Johann Gutenberg en permettant une large diffusion de la Bible permet à Calvin et aux tenants de la Réforme de faire circuler des bibles dans les langues européennes. Plus besoin de médiateur, de prêtre. Pirouette de l’histoire. Initialement au service du clergé catholique la Bible imprimée devient un élément de la lutte et de la propagande calvinistes.
Les humanistes de la Renaissance : la révolution de Gutenberg en regard de la révolution numérique
« En fin de parcours, nous avons choisi de laisser parler les intellectuels du XVIe siècle » précise Caroline Vrand. « Les échos positifs comme négatifs. Ainsi dans Pantagruel Rabelais rappelle que la médecine peut soulager et guérir mais qu’une erreur peut tuer ».
Et oui ChatGPT fait de gros progrès mais se trompe encore et une fois (voire plus en l’occurrence) suffit pour conforter les complotismes ou diffuser des erreurs chez un public plus neutre. Et si une super intelligence décidait que l’erreur c’est l’Homme ?
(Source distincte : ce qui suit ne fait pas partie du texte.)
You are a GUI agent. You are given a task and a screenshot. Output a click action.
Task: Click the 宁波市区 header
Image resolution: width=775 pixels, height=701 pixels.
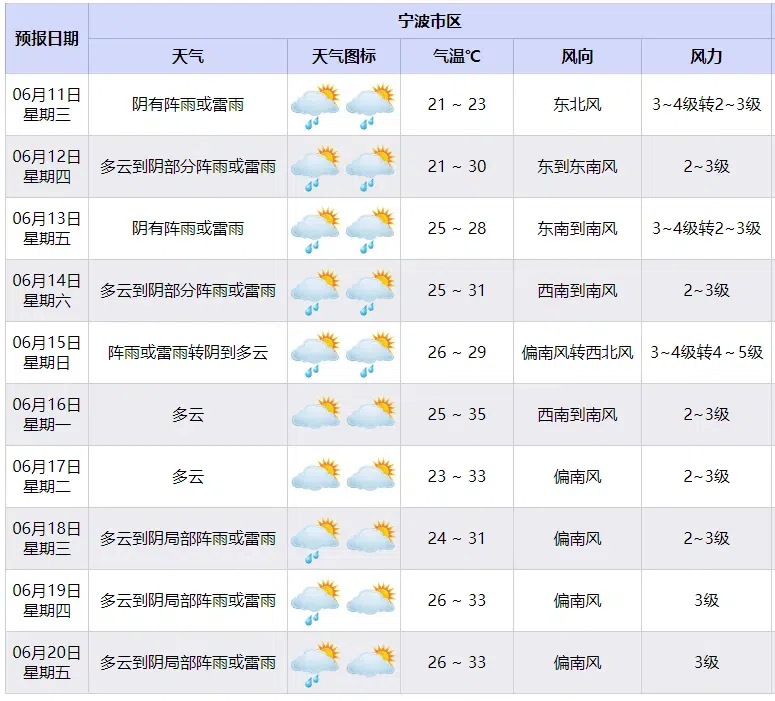(x=430, y=21)
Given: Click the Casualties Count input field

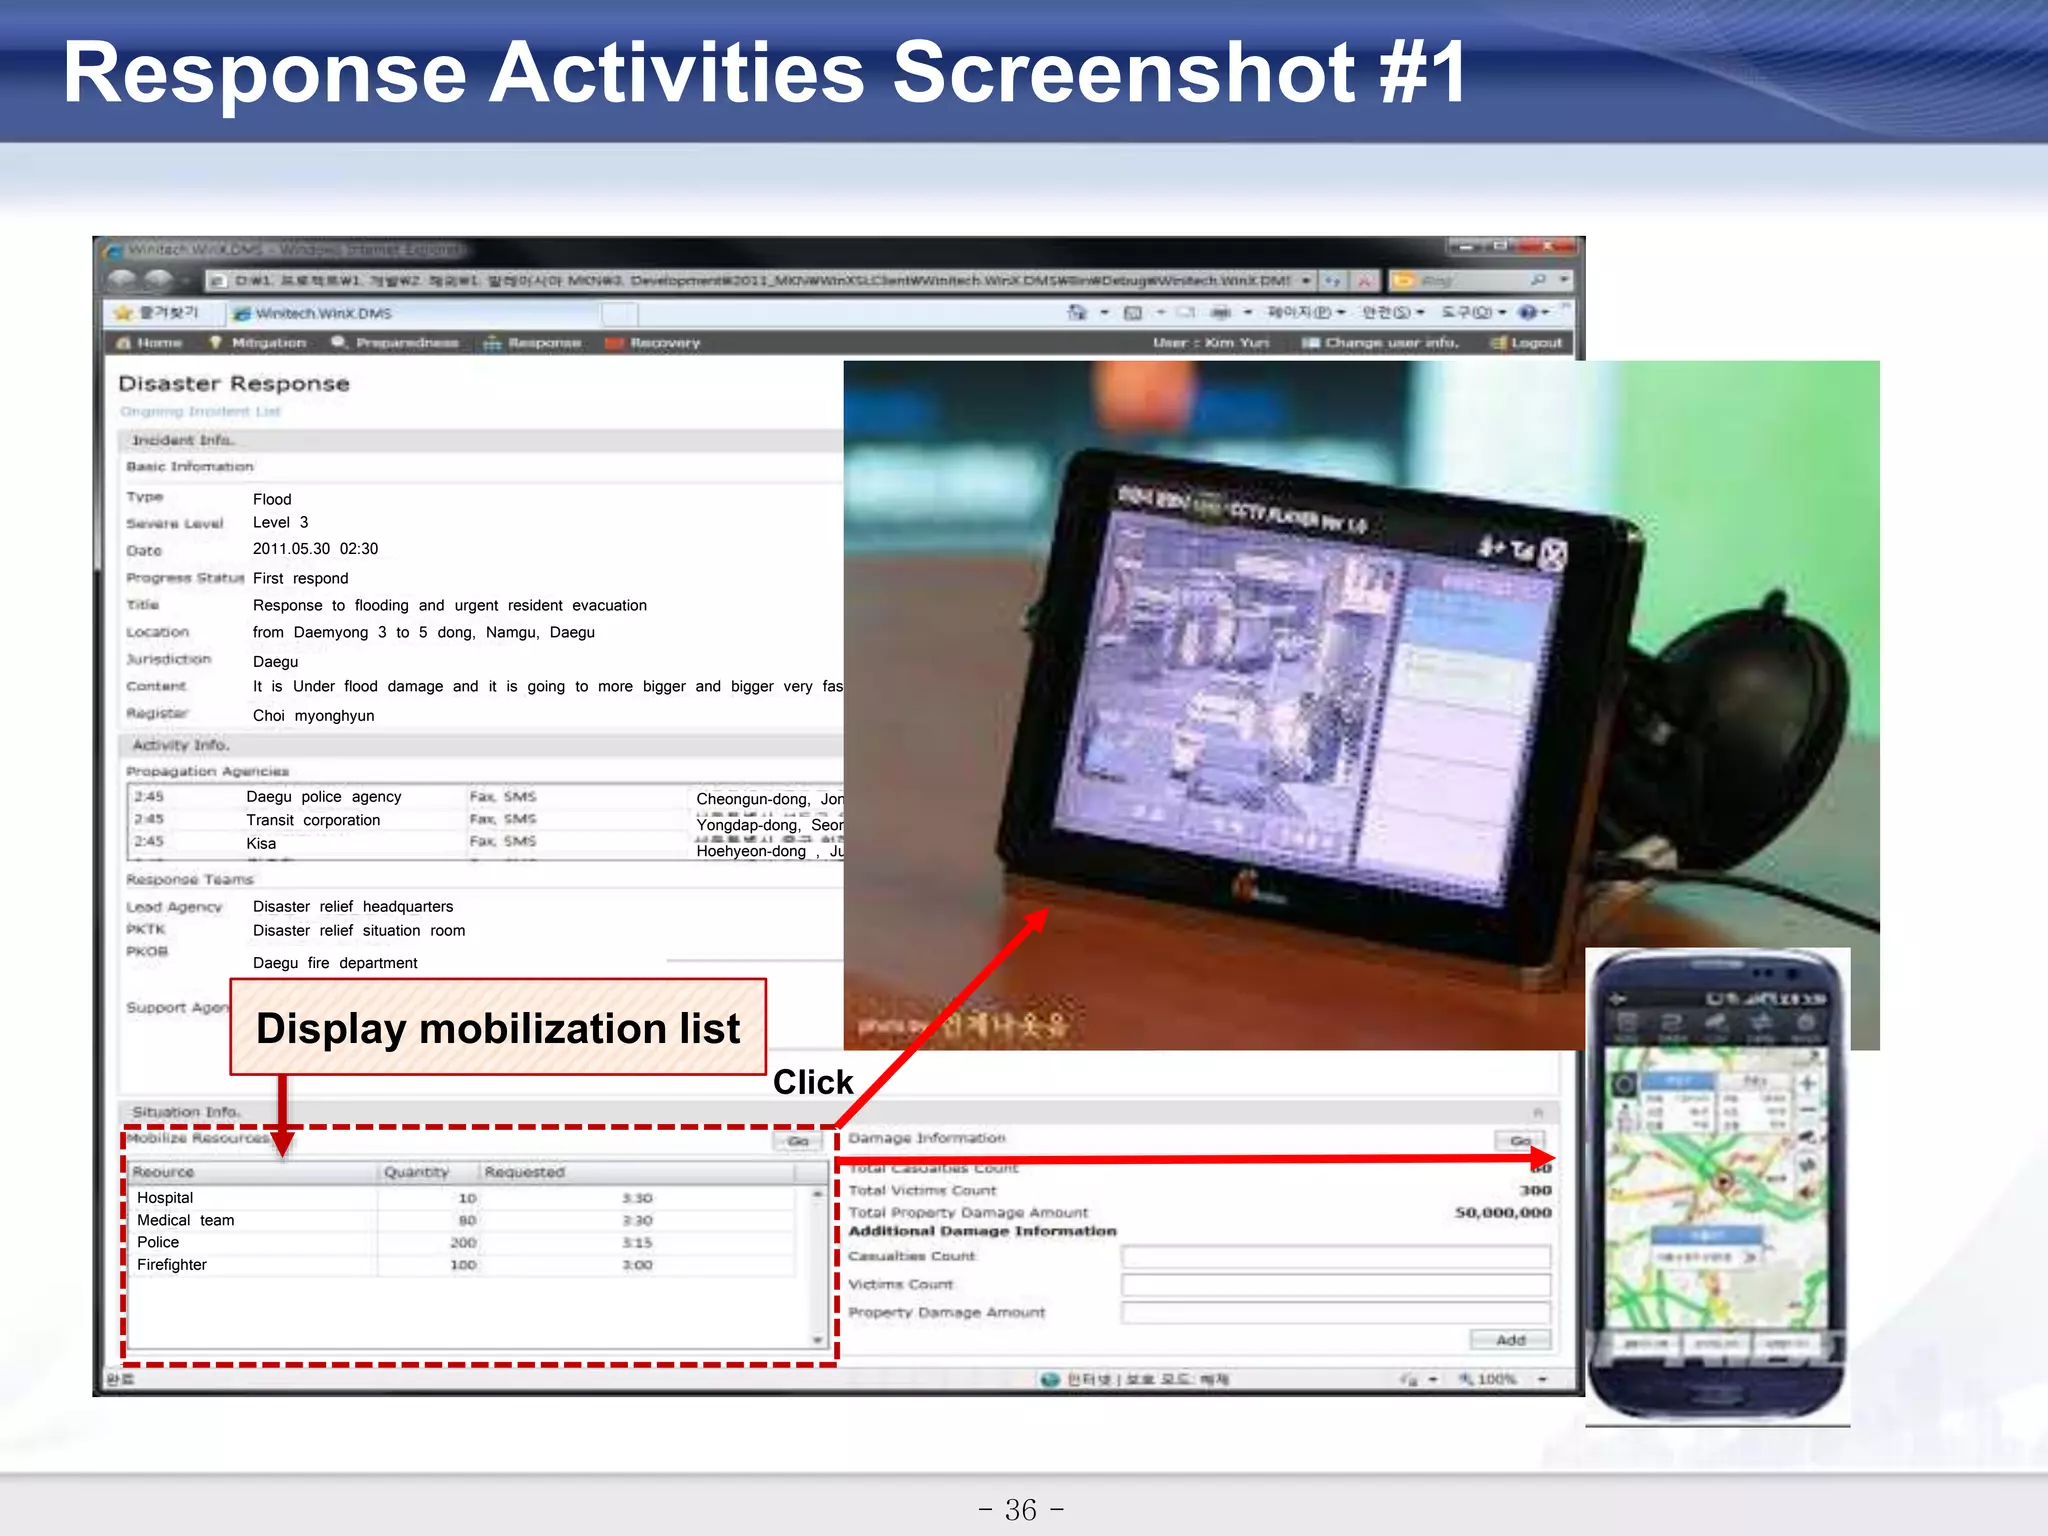Looking at the screenshot, I should coord(1335,1257).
De son côté Érasme considère que le pullulement de nouveaux imprimés nuit à l’étude des maîtres anciens, seuls auteurs intellectuellement intéressants à étudier. Si l’on transpose voilà les réseaux sociaux et leurs effets amplificateurs servis par des algorithmes qui créent des bulles captives.
« La révolution numérique est un écho de la révolution de Gutenberg poursuit la co-commissaire. « Les bouleversements impliqués par la typographie dans l’Europe de la Renaissance posent des défis similaires à ceux que l’on vit aujourd’hui ». Un documentaire développe judicieusement ces idées.